¿Cómo queda el pasaje sobre Job y los Salmos, empezando en "El autor del" y terminando en "con sus llagas.", si se cambia "inocencia" por "rectitud"?

EXTRACTO DE LA FUENTE:
● ● ●
Los cantos del salterio tienen mucho del canto de Job. Nuestro canon coloca los Salmos después del libro de Job porque no entenderíamos los salmos sin leerlos en compañía de Job, sin cantarlos desde su montón de estiércol, sin entonarlos fuera de las murallas, excomulgados como él, condenados por los amigos, dialogando con un Dios que tarda en llegar. También Job transformó su basurero en la sala de vistas de un tribunal, también él llevó al amanecer su “causa” ante Dios: «Con Dios deseo contender. He preparado mi defensa y sé que soy inocente» (Jb 13, 17–18). Así pues, si leemos la causa del salmista junto a la causa de Job podremos aprender algo nuevo sobre su Dios.
El autor del salmo 5 lleva ante Dios su causa y… “aguarda”. Job pide a Dios que descienda de su trono para ser avalista de su inocencia, y… aguarda. Ambos tienen en común la inocencia y la espera en una justicia distinta. No sabemos si esta justicia más justa llegó para el protagonista del salmo 5; no es tarea del salterio narrarnos los epílogos de las vicisitudes de sus personajes. Pero sabemos cómo acabó la oración de Job: a pesar de su inocencia, el Dios de Job no se presentó a la cita, y cuando, al final, llegó, no era el dios que Job esperaba. El dios que vino no era el de Job, sino el de sus amigos y su teología, un dios que se reveló mucho más pequeño que la justicia de Job, que había crecido junto con sus llagas.
● ● ●
MATERIAL PROPORCIONADO:

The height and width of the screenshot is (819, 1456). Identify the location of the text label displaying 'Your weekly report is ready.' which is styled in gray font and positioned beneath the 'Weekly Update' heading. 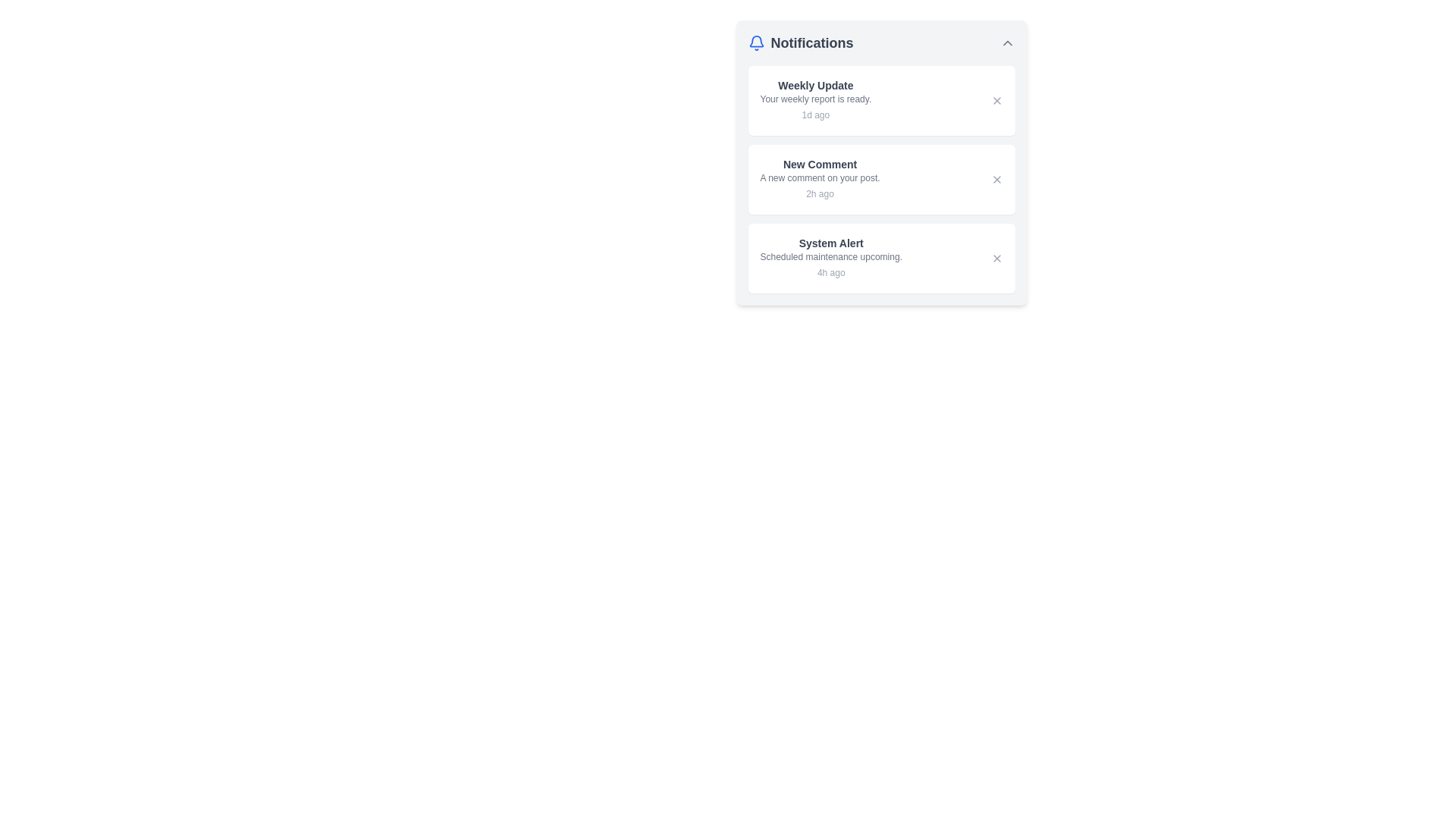
(814, 99).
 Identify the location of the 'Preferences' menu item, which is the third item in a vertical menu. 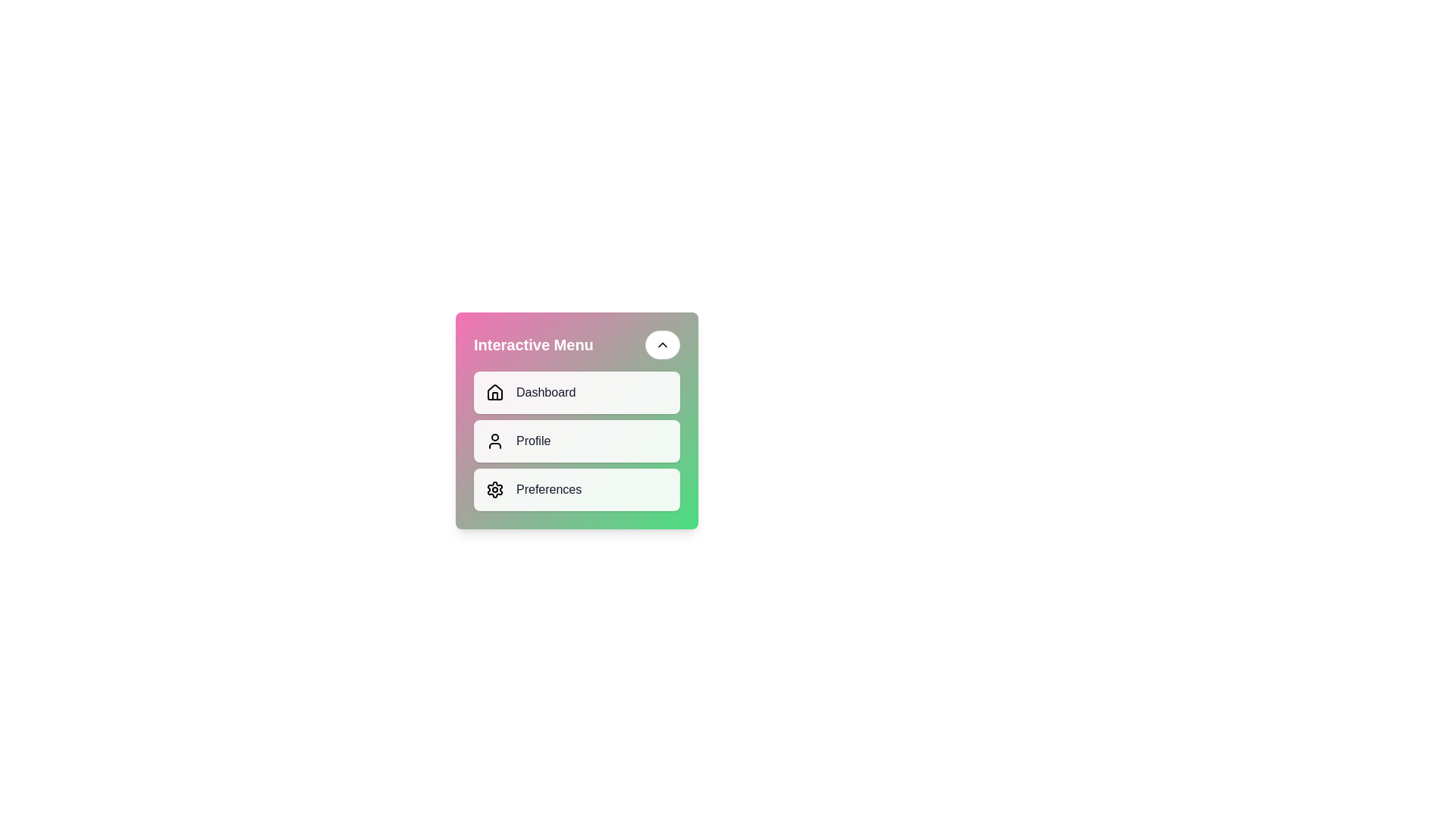
(576, 489).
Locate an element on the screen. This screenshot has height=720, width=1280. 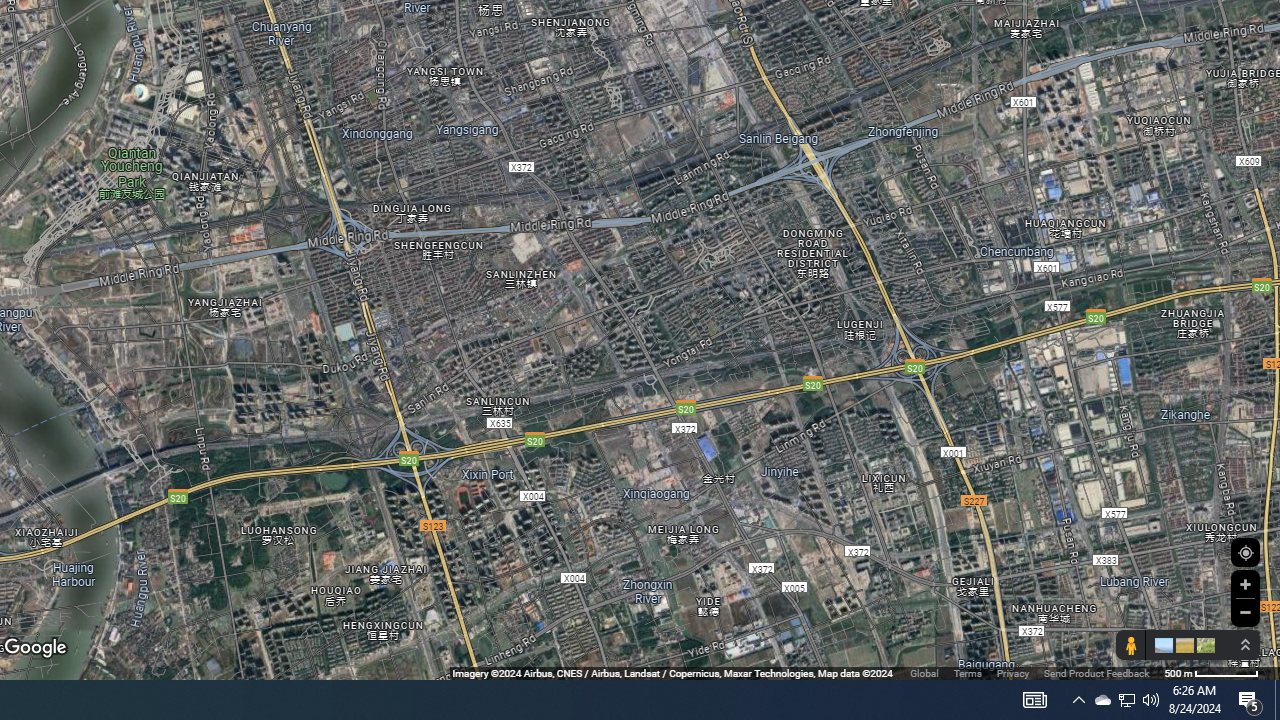
'Show Your Location' is located at coordinates (1244, 552).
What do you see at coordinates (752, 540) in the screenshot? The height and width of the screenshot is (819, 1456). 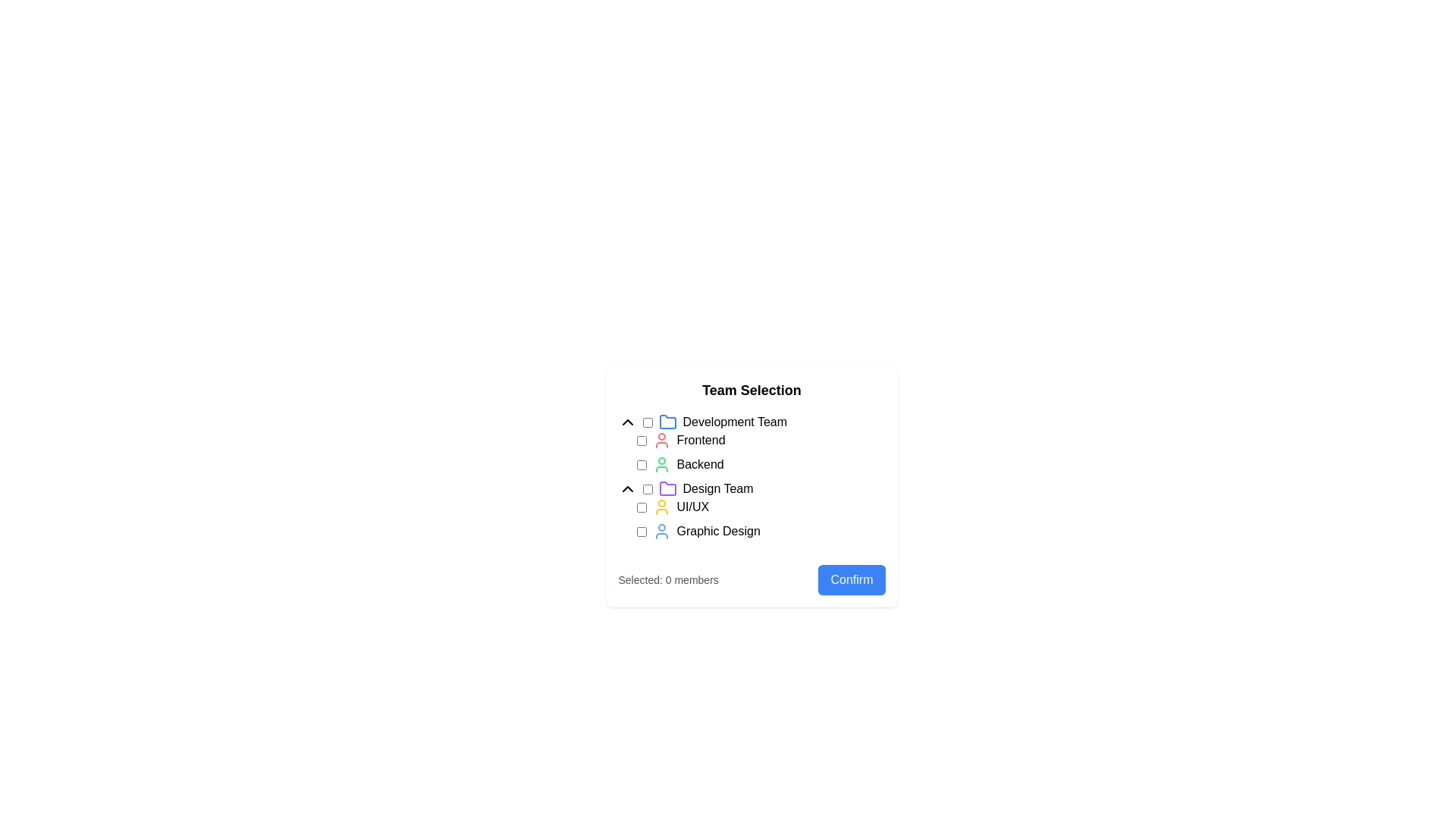 I see `the checkboxes` at bounding box center [752, 540].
● ● ●
RESPUESTA DEL EJERCICIO:
El autor del salmo 5 lleva ante Dios su causa y… “aguarda”. Job pide a Dios que descienda de su trono para ser avalista de su rectitud, y… aguarda. Ambos tienen en común la rectitud y la espera en una justicia distinta. No sabemos si esta justicia más justa llegó para el protagonista del salmo 5; no es tarea del salterio narrarnos los epílogos de las vicisitudes de sus personajes. Pero sabemos cómo acabó la oración de Job: a pesar de su rectitud, el Dios de Job no se presentó a la cita, y cuando, al final, llegó, no era el dios que Job esperaba. El dios que vino no era el de Job, sino el de sus amigos y su teología, un dios que se reveló mucho más pequeño que la justicia de Job, que había crecido junto con sus llagas.